De puro empecinado que soy, ofrezco a continuación un servicio gratuito al lector. Sesenta palabras que sintetizan la calumniadísima ley “Israel como Estado Nación del Pueblo Judío”.

Comienza con que la Tierra de Israel es la patria histórica del pueblo judío, que en ella consuma su autodeterminación, y que así ejerce un derecho nacional que le es privativo. Siguen el nombre del Estado, sus símbolos, idioma, capital, calendario, festividades y conmemoraciones. Cierra con el vínculo que une al Estado con las comunidades israelitas por doquier, a quienes ayudará a proteger su patrimonio cultural.

Sí, amigo lector, eso es todo.

¡Aaaahhhhhh!... Pero ¿y los árabes? cuestiona el detractor y se retira rápida y airadamente de la discusión.

Es que hay varias leyes en Israel que garantizan los derechos de todos sus ciudadanos, sin distinción de raza ni religión ni sexo, ni nada. Todos somos iguales ante la ley israelí, a diferencia de los países que nos rodean, que nunca despiertan la adrenalina que, una vez más, se nos dispensa a granel.

Todos son iguales, judíos y no-judíos, precisamente gracias, a que el nuestro es el país del pueblo judío, imbuido en nuestros valores milenarios heredados por Occidente: la santidad de la vida, los derechos humanos, la libertad.

¿Pero, y los árabes?

Repito, amigo lector: esta ley vino a llenar un vacío jurídico, el referido a la judeidad del Estado. Los derechos de las minorías ya estaban garantizados en otras leyes. De todos modos, la nueva ley sí estipula que “el idioma árabe tiene un estatus especial que no se dañará”.

Vale recordar que, como el Reino Unido, Israel no tiene Constitución. La reemplazan Leyes Básicas que se transformarán (de acuerdo con la llamada “Resolución Harari” del 13 de junio de 1950), en la base de su Constitución.

Las primeras nueve Leyes Básicas (hasta 1988) versan sobre los diversos organismos estatales (la Knéset, la propiedad de tierras, el presidente, el gobierno, la hacienda, el ejército, la capital, el sistema judicial y el contralor del Estado); las tres últimas se refieren a los Derechos Humanos (la libertad de ocupación; la dignidad y libertad humanas; los referéndums).

No había ninguna Ley Básica que declarara que el Estado de Israel fue creado por el pueblo judío, ergo era necesaria para que oportunamente fuera incorporada a la constitución.

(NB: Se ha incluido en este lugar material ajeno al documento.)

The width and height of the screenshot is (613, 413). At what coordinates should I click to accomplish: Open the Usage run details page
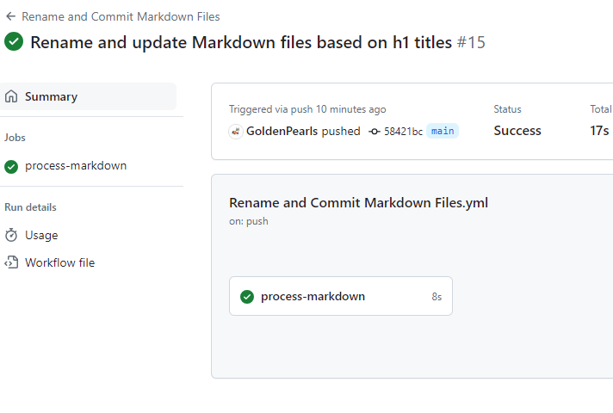tap(41, 235)

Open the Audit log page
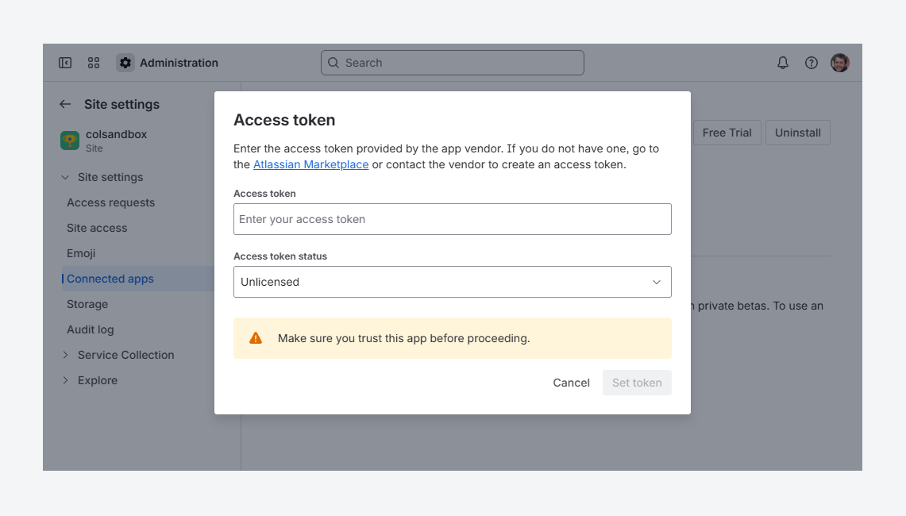pyautogui.click(x=91, y=329)
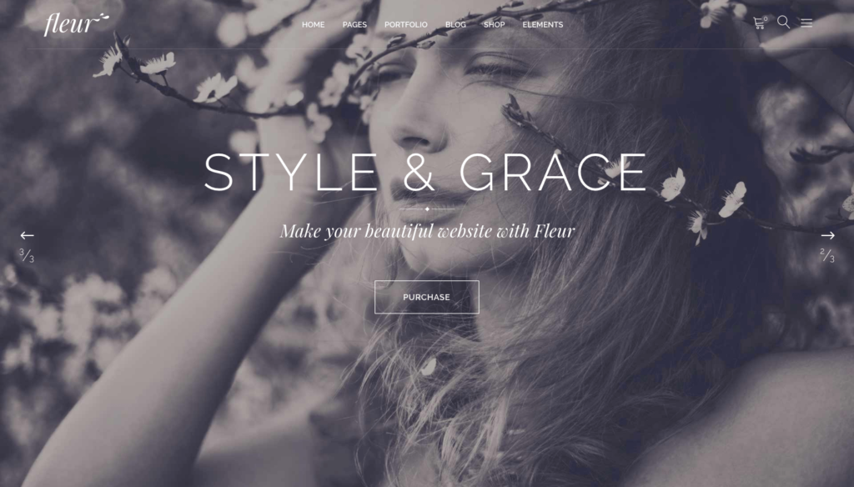
Task: Click the cart item count badge
Action: 766,19
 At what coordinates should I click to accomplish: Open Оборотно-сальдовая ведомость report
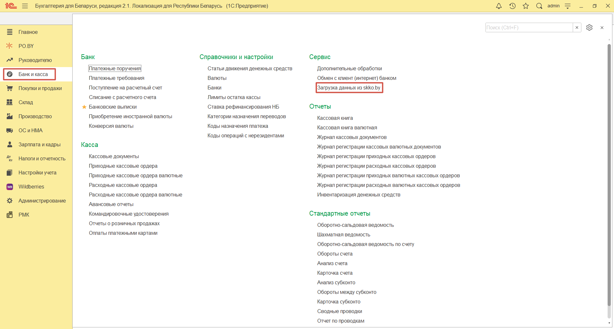(x=355, y=225)

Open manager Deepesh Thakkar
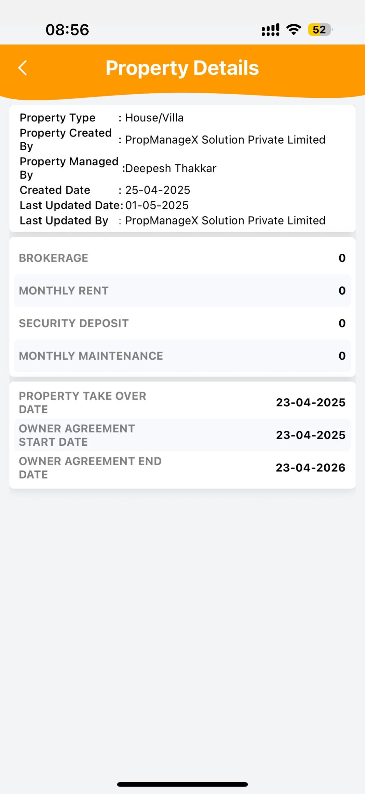point(171,168)
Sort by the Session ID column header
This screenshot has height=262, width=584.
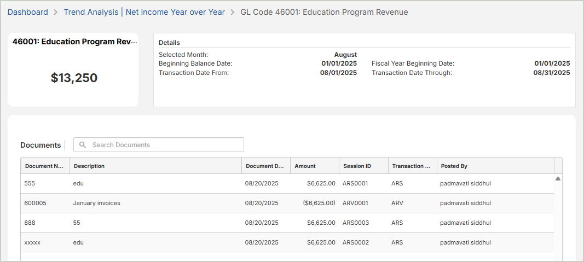tap(357, 166)
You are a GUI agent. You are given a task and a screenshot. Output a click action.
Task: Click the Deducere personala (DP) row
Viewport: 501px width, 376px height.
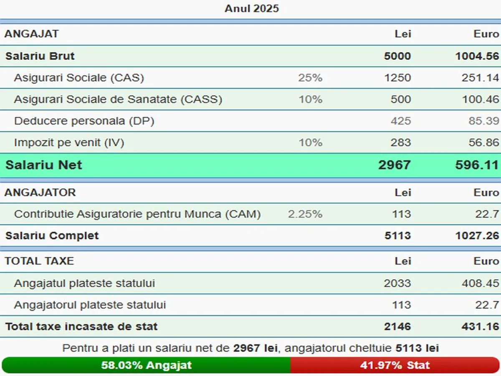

Pero la lacerante violencia anti-israelí no perdió la ocasión de insultarnos. “El retorno del espíritu de Hitler”, llegó a llamarla el neo-sultán Erdogán, con la moderación que le es habitual.

Los partidos de oposición en Israel, por su parte, medraron con la tempestad, y se aferraron a la miope politiquería que les permitiría debilitar al gobierno. Así nuestros enemigos pudieron citarlos sin complejos.

Con todo y a pesar de todo, léase y reléase la ley, y se verá que detrás de sus críticos hay sólo odio gratuito o torpeza, ingenuidad o judeofobia, pero ni un solo argumento racional. Y como los medios huyeron de las dos campanas, todo el fárrago de “críticas” devino una vez más en pura difamación.